Everything you need to know about today’s media coverage of Israel and the Mideast.
Terror targets Israeli envoys in India and Georgia. Commentaries slam world paralysis on Syria. And a closer look at that the explosive email Rupert Murdoch’s sweating over.
Embassies Under Attack
• Coverage of the attack in New Delhi and failed bombing in Tbilisi was the same across the board, describing what happened, the blame and denials. AP suffices.
Shortly before publishing this IDNS, the Bangkok Post reported another failed bombing with emphasis on fail. Connected to yesterday’s attacks? Too soon to say.
An Iranian man was severely injured when he threw a bomb at police that hit a tree and bounced back towards him and exploded in Bangkok on Tuesday afternoon, reports said.
• Iranian foreign ministry spokesman: Israel attacked it’s own embassies “to tarnish Iran’s friendly ties with the host countries.”
Under international law, an attack on an embassy is an attack both on the embassy’s country and on the country in which the embassy is located. And under the charter of the United Nations, an attack against a nation’s citizens on its territory is an act of armed aggression that justifies retaliatory military action.
• Jackson Diehl: Iran must be desperate if it is responsible for the attacks: India’s one of the few countries still buying Iran’s oil and opposing Western sanctions.
• Time: Can India really walk the Israel-Iran tightrope?
India now finds itself caught in the geopolitical mire between Israel and Iran, two countries that both share friendly relations with New Delhi. The coming few weeks will be a test for Indian diplomacy as well as its security establishment.
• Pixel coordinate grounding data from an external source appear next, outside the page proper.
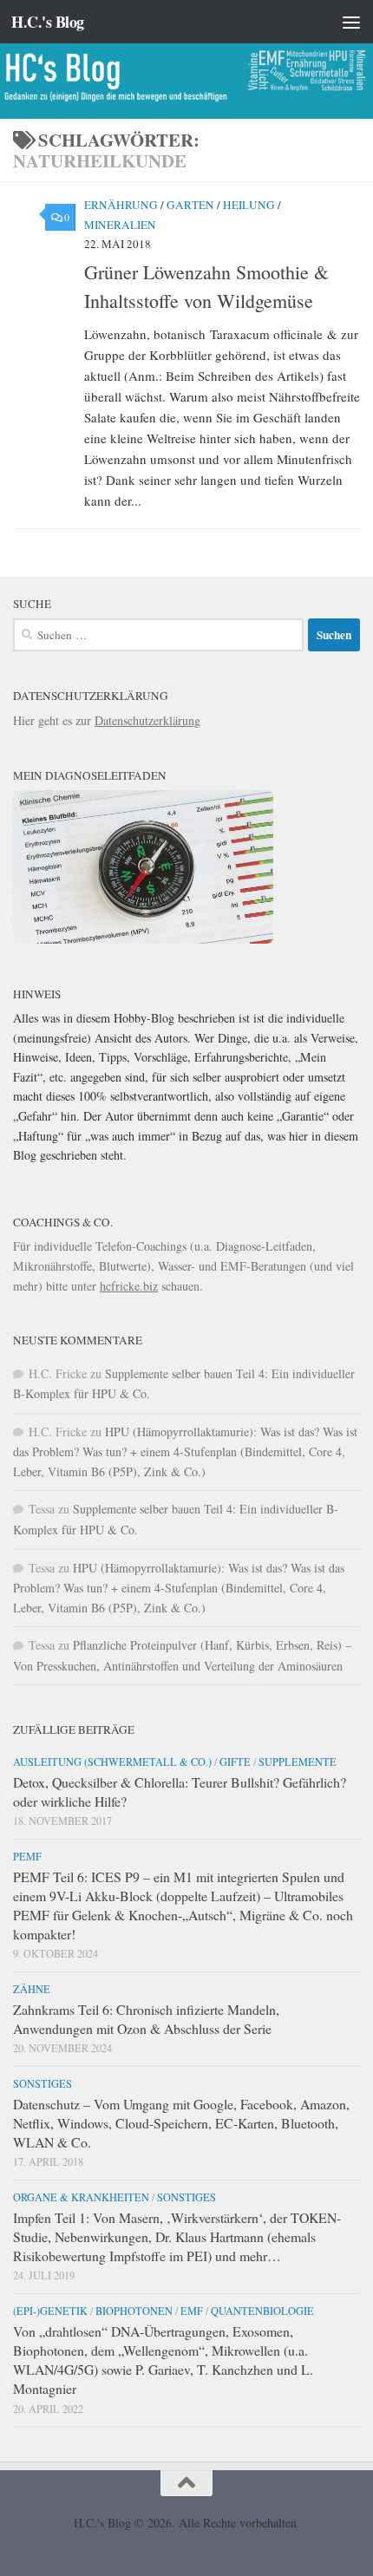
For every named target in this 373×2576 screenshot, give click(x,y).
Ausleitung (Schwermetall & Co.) (112, 1762)
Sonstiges (42, 2083)
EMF (191, 2311)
It’s unclear whether Hizballah is gaining a foothold in the country, which has suffered no terrorist attack since a blast at Delhi’s High Court last September.
• NYPD director of intelligence analysis: you have to assume Iran or Hezbollah will target the Big Apple.
• Jennifer Rubin: If indeed Iran’s responsible, what does this attack mean?
The idea that we have “isolated” and weakened Iran’s desire for terrorism with sanctions is one of the many myths the Obama administration is perpetrating in an effort to stave off Israeli military action and quell domestic critics of his Iran policy. If this is Iran now, imagine Iran with the bomb.
• A Syrian army defector says Assad’s regime’s already using chemical weapons “under the supervision of Iranian and Russian experts” in Homs. YNet adds:
The defecting officer added that the Syrian army’s Fourth Division and Republican Guard are expected to use chemical weapons elsewhere.
• Navi Pillay, the UN’s top dog on human rights, slammed Syria, demands intervention and referral to the International Criminal Court. And the blood still flows. More at Bloomberg News.
• Michael Young explains why subjugating Homs is critical for Assad and an Alawite “mini-state” that appears to be in the works.
• Tim Marshall wonders why the Saudis are suddenly championing human rights.
• Anne Bayefsky asks why the UN’s refusing to call an emergency special session on the Syrian atrocities?
• Peter Hartcher ties together why Syria and Iran are “bedfellows with their backs to the wall.”
• Dr. Aidan Hehir on why he wants to see the Security Council scrap the Big Five’s veto power:
Lost in the recent chorus of outrage is the fact that the use of the veto is not the preserve of the Russians and the Chinese; the idea that Russia and China are uniquely recalcitrant or cynical overlooks the willingness of the three Nato states to actively support known human rights abusers, such as Israel, Saudi Arabia and Pakistan to name but three.
Rest O’ the Roundup
• An Israeli planning commission green lights controversial plans to develop the Kings Garden park in Silwan. AFP coverage.
• If you’re following the UK news hacking scandal, you’ll like this NY Times piece focusing on the email chain explosively calling into question what the Murdochs knew and when they knew it.
The messages were deleted from News International’s database — but a hard copy turned up:
In mid-November, News International says, investigators searching the seized materials found a storage crate that, judging from a sticker on top, had come from the office of Colin Myler, the paper’s last editor. It contained a hard copy of an e-mail sent from Mr. Myler to James Murdoch on June 7, 2008 — in reality a chain of e-mails that included correspondence with Tom Crone, then an in-house lawyer.
“Unfortunately, it is as bad as we feared,” Mr. Myler wrote, speaking of an impending lawsuit that threatened to reveal that voice-mail hacking at the paper was endemic.